Pin alternate functions (multiplexing)​
The communication protocols are multiplexed with the existing I/O pins (with the exception of RS232 that has dedidcated pins).
When a pin is used for a specific purpose, it cannot be used as a general-purpose I/O, and more importantly, it cannot support the high voltage range of regular I/Os (+/- 25V). Disabling the communication interface will restore the pin to its original I/O function and voltage range.
The following table summarizes the multiplexing of the GPIO pins with the communication interfaces:
| AT10032S GPIO | SPI 0 | JTAG 0 * | SWD 0 * | I2C 0 | UART 0 |
|---|---|---|---|---|---|
| DA16 | MOSI_0 | TDI_0 | SWDIO_0 | SDA_0 | TX_0 |
| DA17 | MISO_0 | TDO_0 | RX_0 | ||
| DA18 | SCK_0 | TCK_0 | SWCLK_0 | SCL_0 | |
| DA19 | TMS_0 |
| AT10032S GPIO | SPI 1 | JTAG 1 * | SWD 1 * | I2C 1 | UART 1 |
|---|---|---|---|---|---|
| DA20 | MOSI_1 | TDI_1 | SWDIO_1 | SDA_1 | TX_1 |
| DA21 | MISO_1 | TDO_1 | RX_1 | ||
| DA22 | SCK_1 | TCK_1 | SWCLK_1 | SCL_1 | |
| DA23 | TMS_1 |
JTAG and SWD are not currently supported and will be implemented in a future release. The AT1000 device is designed to support JTAG and SWD protocols, but the implementation is not yet available in the current version of the API. Please check back for updates on this feature.

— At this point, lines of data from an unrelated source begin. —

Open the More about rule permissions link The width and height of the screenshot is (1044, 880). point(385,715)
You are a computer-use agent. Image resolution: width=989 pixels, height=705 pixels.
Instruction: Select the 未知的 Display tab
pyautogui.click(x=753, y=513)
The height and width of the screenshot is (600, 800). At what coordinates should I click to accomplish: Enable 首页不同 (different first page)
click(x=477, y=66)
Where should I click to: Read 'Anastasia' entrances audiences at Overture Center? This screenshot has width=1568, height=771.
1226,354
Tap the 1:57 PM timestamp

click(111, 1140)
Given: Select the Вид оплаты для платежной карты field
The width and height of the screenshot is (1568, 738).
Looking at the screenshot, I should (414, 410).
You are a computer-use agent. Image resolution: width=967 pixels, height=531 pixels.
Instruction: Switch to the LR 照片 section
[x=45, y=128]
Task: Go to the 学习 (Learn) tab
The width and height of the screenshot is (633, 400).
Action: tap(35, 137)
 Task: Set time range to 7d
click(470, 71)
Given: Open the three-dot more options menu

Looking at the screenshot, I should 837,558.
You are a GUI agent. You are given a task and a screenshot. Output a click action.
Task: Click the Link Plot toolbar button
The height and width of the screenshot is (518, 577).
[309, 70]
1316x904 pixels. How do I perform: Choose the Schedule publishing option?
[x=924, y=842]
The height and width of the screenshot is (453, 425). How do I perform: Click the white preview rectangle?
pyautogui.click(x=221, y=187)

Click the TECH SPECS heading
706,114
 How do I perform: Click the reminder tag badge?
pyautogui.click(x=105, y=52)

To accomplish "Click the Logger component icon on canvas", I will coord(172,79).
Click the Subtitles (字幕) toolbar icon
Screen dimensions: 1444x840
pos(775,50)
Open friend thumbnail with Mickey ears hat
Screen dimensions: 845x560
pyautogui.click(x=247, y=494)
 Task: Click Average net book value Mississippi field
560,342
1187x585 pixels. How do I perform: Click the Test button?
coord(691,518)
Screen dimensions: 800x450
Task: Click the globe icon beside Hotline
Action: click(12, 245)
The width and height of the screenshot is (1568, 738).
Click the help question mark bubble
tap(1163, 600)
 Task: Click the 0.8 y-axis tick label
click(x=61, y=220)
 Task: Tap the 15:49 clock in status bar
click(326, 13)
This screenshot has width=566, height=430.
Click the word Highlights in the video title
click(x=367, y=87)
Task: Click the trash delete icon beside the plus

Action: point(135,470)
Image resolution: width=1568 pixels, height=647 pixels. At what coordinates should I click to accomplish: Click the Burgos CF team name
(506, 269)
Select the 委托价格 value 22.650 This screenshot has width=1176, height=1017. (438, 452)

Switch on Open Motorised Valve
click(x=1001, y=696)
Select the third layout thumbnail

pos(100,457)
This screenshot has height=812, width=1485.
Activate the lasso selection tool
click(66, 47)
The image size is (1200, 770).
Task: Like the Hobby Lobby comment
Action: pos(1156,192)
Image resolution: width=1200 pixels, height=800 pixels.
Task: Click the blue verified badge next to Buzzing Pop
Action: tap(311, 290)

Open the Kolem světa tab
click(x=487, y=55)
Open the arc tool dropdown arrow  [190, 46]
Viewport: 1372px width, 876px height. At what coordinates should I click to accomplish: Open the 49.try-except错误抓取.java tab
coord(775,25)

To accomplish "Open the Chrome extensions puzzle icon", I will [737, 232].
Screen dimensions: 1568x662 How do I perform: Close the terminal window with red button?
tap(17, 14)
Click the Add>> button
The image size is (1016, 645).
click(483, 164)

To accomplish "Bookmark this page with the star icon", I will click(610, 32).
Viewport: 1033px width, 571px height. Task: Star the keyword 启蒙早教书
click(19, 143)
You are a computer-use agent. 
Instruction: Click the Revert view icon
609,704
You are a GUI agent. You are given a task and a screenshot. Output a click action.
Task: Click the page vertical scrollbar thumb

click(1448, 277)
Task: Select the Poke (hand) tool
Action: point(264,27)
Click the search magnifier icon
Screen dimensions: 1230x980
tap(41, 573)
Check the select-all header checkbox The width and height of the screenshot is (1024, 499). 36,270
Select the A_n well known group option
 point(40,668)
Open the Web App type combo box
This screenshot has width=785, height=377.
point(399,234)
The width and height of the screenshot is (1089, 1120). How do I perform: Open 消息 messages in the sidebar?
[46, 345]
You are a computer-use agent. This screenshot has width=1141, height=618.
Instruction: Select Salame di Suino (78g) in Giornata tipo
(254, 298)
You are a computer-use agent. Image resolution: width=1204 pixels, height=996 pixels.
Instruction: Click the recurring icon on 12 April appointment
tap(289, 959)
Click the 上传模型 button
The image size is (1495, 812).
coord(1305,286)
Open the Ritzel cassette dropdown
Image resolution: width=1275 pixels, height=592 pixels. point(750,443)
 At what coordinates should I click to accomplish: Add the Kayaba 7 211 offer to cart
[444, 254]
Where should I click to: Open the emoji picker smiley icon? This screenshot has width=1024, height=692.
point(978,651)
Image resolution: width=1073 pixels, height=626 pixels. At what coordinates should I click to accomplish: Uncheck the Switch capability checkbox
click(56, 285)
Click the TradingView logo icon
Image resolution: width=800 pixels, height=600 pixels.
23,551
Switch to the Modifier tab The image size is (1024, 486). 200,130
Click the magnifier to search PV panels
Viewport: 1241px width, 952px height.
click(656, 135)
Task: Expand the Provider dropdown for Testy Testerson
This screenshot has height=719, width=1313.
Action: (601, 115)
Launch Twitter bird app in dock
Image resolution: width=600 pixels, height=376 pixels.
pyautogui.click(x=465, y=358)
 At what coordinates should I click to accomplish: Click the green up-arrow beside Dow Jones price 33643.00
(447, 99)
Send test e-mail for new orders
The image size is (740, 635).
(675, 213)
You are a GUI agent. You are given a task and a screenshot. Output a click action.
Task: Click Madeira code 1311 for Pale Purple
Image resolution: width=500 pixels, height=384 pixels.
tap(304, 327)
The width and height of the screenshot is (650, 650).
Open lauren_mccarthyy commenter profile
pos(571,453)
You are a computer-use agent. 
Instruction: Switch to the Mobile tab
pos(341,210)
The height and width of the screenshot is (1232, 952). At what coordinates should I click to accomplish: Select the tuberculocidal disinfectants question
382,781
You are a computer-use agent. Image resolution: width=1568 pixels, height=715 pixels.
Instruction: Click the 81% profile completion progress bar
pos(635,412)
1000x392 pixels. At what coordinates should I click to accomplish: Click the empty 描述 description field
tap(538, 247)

| AT10032S GPIO | CAN 0 | RS485 0 | RS485 1 |
|---|---|---|---|
| DA24 | CANH | A(+) | |
| DA25 | CANL | B (-) | |
| DA26 | A(+) | ||
| DA27 | B(-) |
RS232 signals are available on a dedicated port on the front panel of the AT1000 device. Thus, the RS232 interface does not share GPIOs with other interfaces.
What about USB and Ethernet?​
USB and Ethernet are not considered communication interfaces in the same way as the others listed above. They are directly managed by the underlying linux system, and are mainly used for transferring data to and from the DUT (device under test).
One important test-oriented feature of the USB ports is the ability to power cycle the USB devices. This is done by controlling the power supply to the USB ports, allowing you to turn them on and off programmatically. This feature is particularly useful for testing scenarios where you need to reset or power cycle a device under test (DUT) connected via USB.